TASK DETAILS:
Every record below is to be retyped exactly.
** Opening DATA EXCERPTS block **
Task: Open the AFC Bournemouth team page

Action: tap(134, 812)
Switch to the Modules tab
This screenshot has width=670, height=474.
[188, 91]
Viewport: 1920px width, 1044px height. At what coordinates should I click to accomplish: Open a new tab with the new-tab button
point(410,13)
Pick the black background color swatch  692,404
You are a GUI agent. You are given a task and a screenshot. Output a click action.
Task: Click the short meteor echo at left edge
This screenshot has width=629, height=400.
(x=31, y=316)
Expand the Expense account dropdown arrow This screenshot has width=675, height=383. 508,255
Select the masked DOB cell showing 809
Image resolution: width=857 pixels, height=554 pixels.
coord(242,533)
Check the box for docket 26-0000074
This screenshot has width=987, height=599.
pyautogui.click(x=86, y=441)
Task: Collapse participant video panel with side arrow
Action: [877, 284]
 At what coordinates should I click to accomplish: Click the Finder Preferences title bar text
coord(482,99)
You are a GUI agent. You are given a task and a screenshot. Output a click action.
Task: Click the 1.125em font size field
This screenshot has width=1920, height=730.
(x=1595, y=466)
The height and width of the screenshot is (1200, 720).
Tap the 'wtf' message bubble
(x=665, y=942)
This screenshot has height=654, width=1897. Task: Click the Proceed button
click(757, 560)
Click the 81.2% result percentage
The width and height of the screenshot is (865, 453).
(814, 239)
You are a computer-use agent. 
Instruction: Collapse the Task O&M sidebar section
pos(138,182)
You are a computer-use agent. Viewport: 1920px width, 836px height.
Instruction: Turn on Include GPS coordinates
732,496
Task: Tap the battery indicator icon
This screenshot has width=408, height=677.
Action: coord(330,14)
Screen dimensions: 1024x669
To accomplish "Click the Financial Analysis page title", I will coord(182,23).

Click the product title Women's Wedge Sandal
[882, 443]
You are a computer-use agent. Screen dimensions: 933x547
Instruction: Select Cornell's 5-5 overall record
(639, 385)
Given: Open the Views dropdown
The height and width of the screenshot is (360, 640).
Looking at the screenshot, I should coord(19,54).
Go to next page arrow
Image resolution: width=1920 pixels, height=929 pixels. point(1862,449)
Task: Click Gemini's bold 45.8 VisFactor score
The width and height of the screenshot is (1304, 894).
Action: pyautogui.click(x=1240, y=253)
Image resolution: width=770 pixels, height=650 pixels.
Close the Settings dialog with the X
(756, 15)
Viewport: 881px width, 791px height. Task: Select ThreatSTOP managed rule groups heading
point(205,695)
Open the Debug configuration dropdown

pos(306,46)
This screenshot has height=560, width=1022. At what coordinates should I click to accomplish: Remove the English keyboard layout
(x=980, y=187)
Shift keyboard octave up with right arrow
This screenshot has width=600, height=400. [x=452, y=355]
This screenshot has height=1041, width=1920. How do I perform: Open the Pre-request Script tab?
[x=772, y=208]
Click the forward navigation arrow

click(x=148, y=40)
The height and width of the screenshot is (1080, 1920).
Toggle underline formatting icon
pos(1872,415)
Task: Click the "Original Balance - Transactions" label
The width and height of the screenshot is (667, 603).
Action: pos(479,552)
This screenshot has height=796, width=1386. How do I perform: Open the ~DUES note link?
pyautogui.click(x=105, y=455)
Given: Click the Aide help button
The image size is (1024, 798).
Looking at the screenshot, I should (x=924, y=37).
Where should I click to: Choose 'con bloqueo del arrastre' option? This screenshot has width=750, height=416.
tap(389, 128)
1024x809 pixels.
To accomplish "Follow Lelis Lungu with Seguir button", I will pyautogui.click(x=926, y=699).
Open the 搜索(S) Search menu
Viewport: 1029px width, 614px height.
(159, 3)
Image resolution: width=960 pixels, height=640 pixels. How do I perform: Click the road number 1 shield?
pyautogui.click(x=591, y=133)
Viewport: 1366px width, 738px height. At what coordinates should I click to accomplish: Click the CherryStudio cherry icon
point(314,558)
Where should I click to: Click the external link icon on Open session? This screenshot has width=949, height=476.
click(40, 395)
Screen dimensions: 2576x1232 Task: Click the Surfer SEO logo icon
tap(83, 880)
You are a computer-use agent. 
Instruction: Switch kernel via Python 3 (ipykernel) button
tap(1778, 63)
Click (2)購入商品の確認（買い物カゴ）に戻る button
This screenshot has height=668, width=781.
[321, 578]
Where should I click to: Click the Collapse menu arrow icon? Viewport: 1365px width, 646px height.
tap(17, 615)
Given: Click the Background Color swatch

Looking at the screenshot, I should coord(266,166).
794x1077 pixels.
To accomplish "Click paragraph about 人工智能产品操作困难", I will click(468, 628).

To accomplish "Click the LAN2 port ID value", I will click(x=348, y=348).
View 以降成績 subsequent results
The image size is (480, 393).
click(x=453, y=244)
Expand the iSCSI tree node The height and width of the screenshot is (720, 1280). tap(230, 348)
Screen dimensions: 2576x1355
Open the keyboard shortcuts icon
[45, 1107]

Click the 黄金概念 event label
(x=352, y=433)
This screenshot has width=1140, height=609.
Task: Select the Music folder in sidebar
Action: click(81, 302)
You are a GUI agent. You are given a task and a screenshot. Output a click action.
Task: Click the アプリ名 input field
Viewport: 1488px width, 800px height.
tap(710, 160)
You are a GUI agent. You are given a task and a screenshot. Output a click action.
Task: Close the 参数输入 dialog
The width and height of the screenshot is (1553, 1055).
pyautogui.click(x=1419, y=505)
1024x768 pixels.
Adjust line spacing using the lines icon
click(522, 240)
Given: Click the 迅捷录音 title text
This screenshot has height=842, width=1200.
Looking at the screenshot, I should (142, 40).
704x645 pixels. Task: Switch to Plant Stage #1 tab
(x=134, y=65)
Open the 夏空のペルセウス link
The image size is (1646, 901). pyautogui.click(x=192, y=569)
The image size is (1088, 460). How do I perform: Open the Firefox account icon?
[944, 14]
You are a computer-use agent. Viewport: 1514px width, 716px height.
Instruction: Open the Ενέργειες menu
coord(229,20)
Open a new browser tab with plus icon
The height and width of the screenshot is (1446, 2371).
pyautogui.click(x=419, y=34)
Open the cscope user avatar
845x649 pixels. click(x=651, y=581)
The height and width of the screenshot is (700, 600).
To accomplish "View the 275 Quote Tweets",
** Closing DATA EXCERPTS block **
OUTPUT:
Task: Open the AFC Bournemouth team page

Action: tap(134, 812)
Switch to the Modules tab
This screenshot has width=670, height=474.
[188, 91]
Viewport: 1920px width, 1044px height. At what coordinates should I click to accomplish: Open a new tab with the new-tab button
point(410,13)
Pick the black background color swatch  692,404
You are a GUI agent. You are given a task and a screenshot. Output a click action.
Task: Click the short meteor echo at left edge
This screenshot has width=629, height=400.
(x=31, y=316)
Expand the Expense account dropdown arrow This screenshot has width=675, height=383. 508,255
Select the masked DOB cell showing 809
Image resolution: width=857 pixels, height=554 pixels.
coord(242,533)
Check the box for docket 26-0000074
This screenshot has width=987, height=599.
pyautogui.click(x=86, y=441)
Task: Collapse participant video panel with side arrow
Action: [877, 284]
 At what coordinates should I click to accomplish: Click the Finder Preferences title bar text
coord(482,99)
You are a GUI agent. You are given a task and a screenshot. Output a click action.
Task: Click the 1.125em font size field
This screenshot has width=1920, height=730.
(x=1595, y=466)
The height and width of the screenshot is (1200, 720).
Tap the 'wtf' message bubble
(x=665, y=942)
This screenshot has height=654, width=1897. Task: Click the Proceed button
click(757, 560)
Click the 81.2% result percentage
The width and height of the screenshot is (865, 453).
(814, 239)
You are a computer-use agent. 
Instruction: Collapse the Task O&M sidebar section
pos(138,182)
You are a computer-use agent. Viewport: 1920px width, 836px height.
Instruction: Turn on Include GPS coordinates
732,496
Task: Tap the battery indicator icon
This screenshot has width=408, height=677.
Action: coord(330,14)
Screen dimensions: 1024x669
To accomplish "Click the Financial Analysis page title", I will coord(182,23).

Click the product title Women's Wedge Sandal
[882, 443]
You are a computer-use agent. Screen dimensions: 933x547
Instruction: Select Cornell's 5-5 overall record
(639, 385)
Given: Open the Views dropdown
The height and width of the screenshot is (360, 640).
Looking at the screenshot, I should coord(19,54).
Go to next page arrow
Image resolution: width=1920 pixels, height=929 pixels. point(1862,449)
Task: Click Gemini's bold 45.8 VisFactor score
The width and height of the screenshot is (1304, 894).
Action: pyautogui.click(x=1240, y=253)
Image resolution: width=770 pixels, height=650 pixels.
Close the Settings dialog with the X
(756, 15)
Viewport: 881px width, 791px height. Task: Select ThreatSTOP managed rule groups heading
point(205,695)
Open the Debug configuration dropdown

pos(306,46)
This screenshot has height=560, width=1022. At what coordinates should I click to accomplish: Remove the English keyboard layout
(x=980, y=187)
Shift keyboard octave up with right arrow
This screenshot has width=600, height=400. [x=452, y=355]
This screenshot has height=1041, width=1920. How do I perform: Open the Pre-request Script tab?
[x=772, y=208]
Click the forward navigation arrow

click(x=148, y=40)
The height and width of the screenshot is (1080, 1920).
Toggle underline formatting icon
pos(1872,415)
Task: Click the "Original Balance - Transactions" label
The width and height of the screenshot is (667, 603).
Action: pos(479,552)
This screenshot has height=796, width=1386. How do I perform: Open the ~DUES note link?
pyautogui.click(x=105, y=455)
Given: Click the Aide help button
The image size is (1024, 798).
Looking at the screenshot, I should (x=924, y=37).
Where should I click to: Choose 'con bloqueo del arrastre' option? This screenshot has width=750, height=416.
tap(389, 128)
1024x809 pixels.
To accomplish "Follow Lelis Lungu with Seguir button", I will pyautogui.click(x=926, y=699).
Open the 搜索(S) Search menu
Viewport: 1029px width, 614px height.
(159, 3)
Image resolution: width=960 pixels, height=640 pixels. How do I perform: Click the road number 1 shield?
pyautogui.click(x=591, y=133)
Viewport: 1366px width, 738px height. At what coordinates should I click to accomplish: Click the CherryStudio cherry icon
point(314,558)
Where should I click to: Click the external link icon on Open session? This screenshot has width=949, height=476.
click(40, 395)
Screen dimensions: 2576x1232 Task: Click the Surfer SEO logo icon
tap(83, 880)
You are a computer-use agent. 
Instruction: Switch kernel via Python 3 (ipykernel) button
tap(1778, 63)
Click (2)購入商品の確認（買い物カゴ）に戻る button
This screenshot has height=668, width=781.
[321, 578]
Where should I click to: Click the Collapse menu arrow icon? Viewport: 1365px width, 646px height.
tap(17, 615)
Given: Click the Background Color swatch

Looking at the screenshot, I should coord(266,166).
794x1077 pixels.
To accomplish "Click paragraph about 人工智能产品操作困难", I will click(468, 628).

To accomplish "Click the LAN2 port ID value", I will click(x=348, y=348).
View 以降成績 subsequent results
The image size is (480, 393).
click(x=453, y=244)
Expand the iSCSI tree node The height and width of the screenshot is (720, 1280). tap(230, 348)
Screen dimensions: 2576x1355
Open the keyboard shortcuts icon
[45, 1107]

Click the 黄金概念 event label
(x=352, y=433)
This screenshot has width=1140, height=609.
Task: Select the Music folder in sidebar
Action: click(81, 302)
You are a GUI agent. You are given a task and a screenshot. Output a click action.
Task: Click the アプリ名 input field
Viewport: 1488px width, 800px height.
tap(710, 160)
You are a GUI agent. You are given a task and a screenshot. Output a click action.
Task: Close the 参数输入 dialog
The width and height of the screenshot is (1553, 1055).
pyautogui.click(x=1419, y=505)
1024x768 pixels.
Adjust line spacing using the lines icon
click(522, 240)
Given: Click the 迅捷录音 title text
This screenshot has height=842, width=1200.
Looking at the screenshot, I should (142, 40).
704x645 pixels. Task: Switch to Plant Stage #1 tab
(x=134, y=65)
Open the 夏空のペルセウス link
The image size is (1646, 901). pyautogui.click(x=192, y=569)
The image size is (1088, 460). How do I perform: Open the Firefox account icon?
[944, 14]
You are a computer-use agent. Viewport: 1514px width, 716px height.
Instruction: Open the Ενέργειες menu
coord(229,20)
Open a new browser tab with plus icon
The height and width of the screenshot is (1446, 2371).
pyautogui.click(x=419, y=34)
Open the cscope user avatar
845x649 pixels. click(x=651, y=581)
The height and width of the screenshot is (700, 600).
To accomplish "View the 275 Quote Tweets",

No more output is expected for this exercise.